There's an important difference between explanation and justification.
Markets have lots of effects that cannot be justified morally—a point that market fundamentalists on the right often fail to acknowledge. One of the biggest of such effects is CEO pay, and the growing gap between it and the wages of average workers. Every two weeks, Lee Scott Jr. of Wal-Mart rakes in roughly the same amount his average employee earns in a lifetime. That's a bigger gap than used to be the case, even at Wal-Mart. Is it because CEOs such as Scott have become greedier than they used to be, or so much more adept at packing their boards with cronies who will award them princely sums? I doubt it. CEOs have always been greedy, and they used to have an easier time handpicking their boards than they do now in the post-Enron era.
A simpler explanation is that boards of directors choose their CEOs from a relatively small pool of proven executive talent. Few executives have been tested and succeeded at the top job. Boards don't want to risk error. The cost of recruiting the wrong person can be huge. This wasn't nearly as much the case decades ago, when competition for investors and customers was far less intense and shareholders were far more placid. But under supercompetitive capitalism, boards are willing to pay more and more for CEOs because their rivals are paying more and more, and the cost of making a bad decision is so much greater than before. As I argue in Supercapitalism, the stakes are higher because, in effect, consumers and investors have more choice than ever before, and are pressuring all companies to offer them better deals. If they don't get them, consumers and investors will find them somewhere else.
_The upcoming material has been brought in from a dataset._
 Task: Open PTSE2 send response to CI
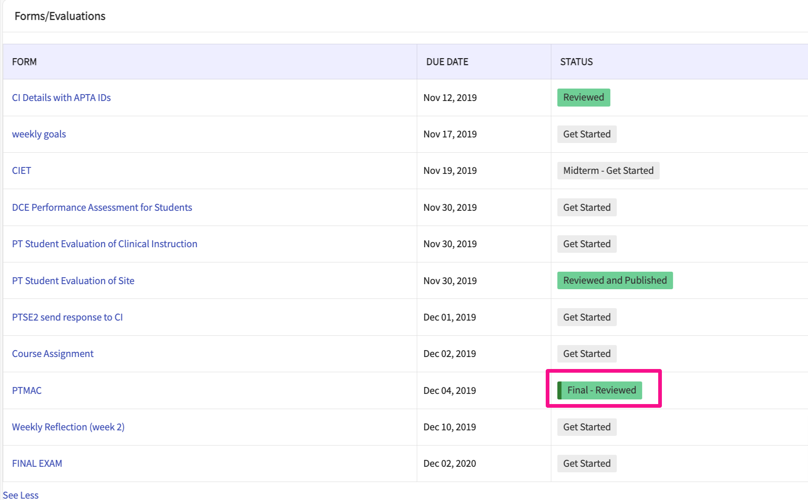tap(67, 317)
This doesn't mean CEOs have to be Nietzschean supermen or -women. And of course a company's overall performance depends on a lot more than the wisdom of a single head honcho. It just means that boards of directors are willing to pay far more than they used to, just as Hollywood studios are paying lots more for celebrities. As The New Yorker's James Surowiecki has reminded us, Clark Gable earned $100,000 a picture in the 1940s, which translates into roughly $800,000 today. But that was when Hollywood was dominated by a handful of big studios. Today, Tom Hanks makes closer to $20 million per film. Movie studios are now competing intensely not only with one another but with every other form of entertainment. They're willing to pay Hanks and other celebrities these colossal sums because they're still small compared with the money these stars bring in and the profits they generate.
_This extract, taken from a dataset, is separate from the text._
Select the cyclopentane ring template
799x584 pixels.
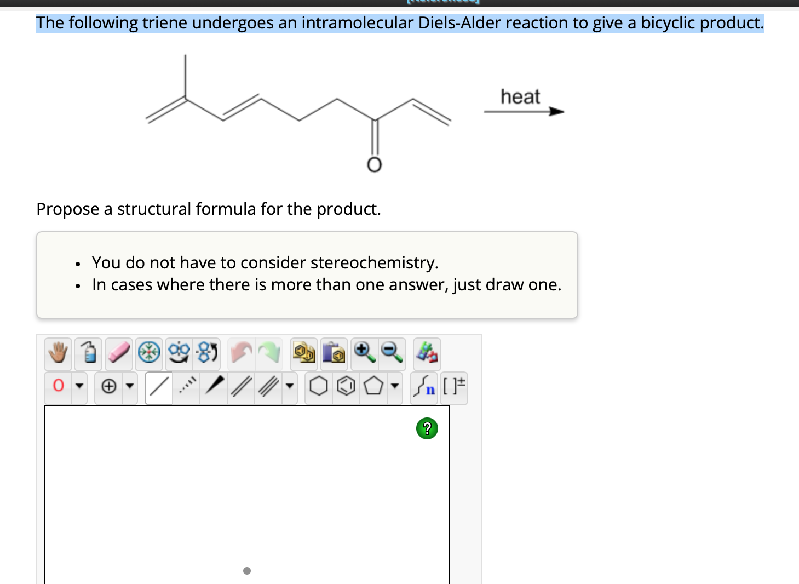[x=372, y=387]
Last year, Ford Motor Co.—which, as everyone knows, has been slashing its payrolls—gave its chief executive, Alan Mulally, a $2 million "base salary," $7.5 million as a signing bonus, options and stock units valued at more than $15 million, and more than $11 million worth of other perks and benefits, for a grand total of around $36 million. Did the Ford board offer Mulally this much because Mulally had filled the board with golfing buddies? No. He hadn't even worked at Ford before being offered this package. It was put together by Ford's board in order to lure Mulally to Ford from Boeing. Mulally had done well at Boeing, and Ford was desperate to find someone who could turn around the company and, just as importantly, convince Wall Street it had found someone who could turn around the company. Is Mulally "worth it" in social or moral or ethical terms? Of course not. Is it nonetheless understandable that Ford's board felt it needed him, and therefore was willing to pay him this much? Sadly, the answer is yes.
That the market for CEOs results in such exorbitant levels of pay doesn't make it right to pay CEOs this much; it only makes such pay understandable. This is why I've argued that we can't rely on shareholders to rein in CEO pay. It's also why our understandable moral outrage about CEO pay should be directed at changing the rules of the game—such as increasing the marginal tax on the super-rich.
Bob
to: Timothy Noah
To Explain Is Not To Justify
Posted Wednesday, Nov. 7, 2007, at 12:50 PM ETRemarks from the Fray:
High CEO salaries don't make the CEOs work harder or reward what they do as CEOs. They reward hard work and luck when the person was not yet a CEO. In short, they are an incentive for the workers who aspire to be a CEO. In this sense, they are inspiration for others rather than pay for the CEOs.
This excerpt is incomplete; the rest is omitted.